→ REQUIRED ACTION:
Nothing but the lines from the one containing "This screenshot has height=524, width=858." through the end of the entries below should appear in your answer, transcribed exactly; please drop the pictures.

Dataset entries
===============

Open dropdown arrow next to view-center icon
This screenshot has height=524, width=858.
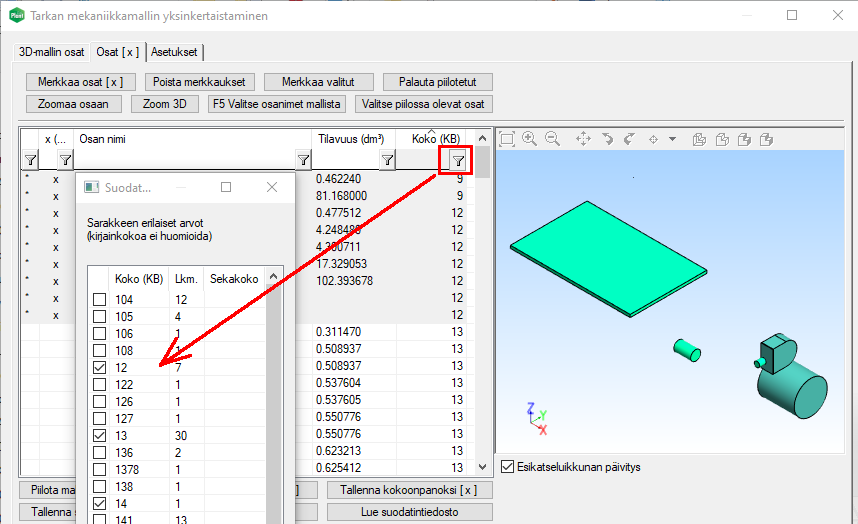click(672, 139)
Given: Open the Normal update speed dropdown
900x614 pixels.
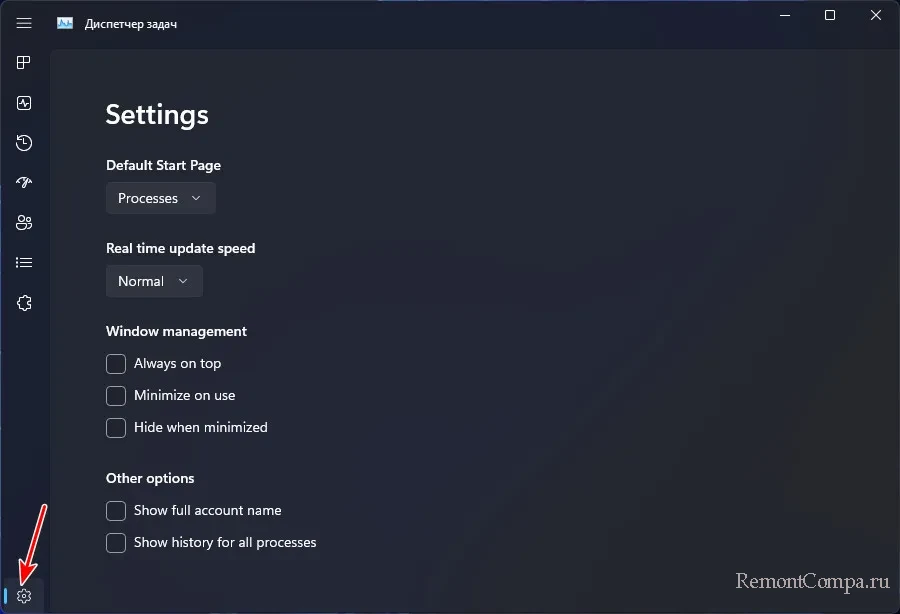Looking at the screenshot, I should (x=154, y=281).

===============

→ PROBLEM SOLUTION:
This screenshot has height=524, width=858.
click(672, 139)
Given: Open the Normal update speed dropdown
900x614 pixels.
Looking at the screenshot, I should (x=154, y=281).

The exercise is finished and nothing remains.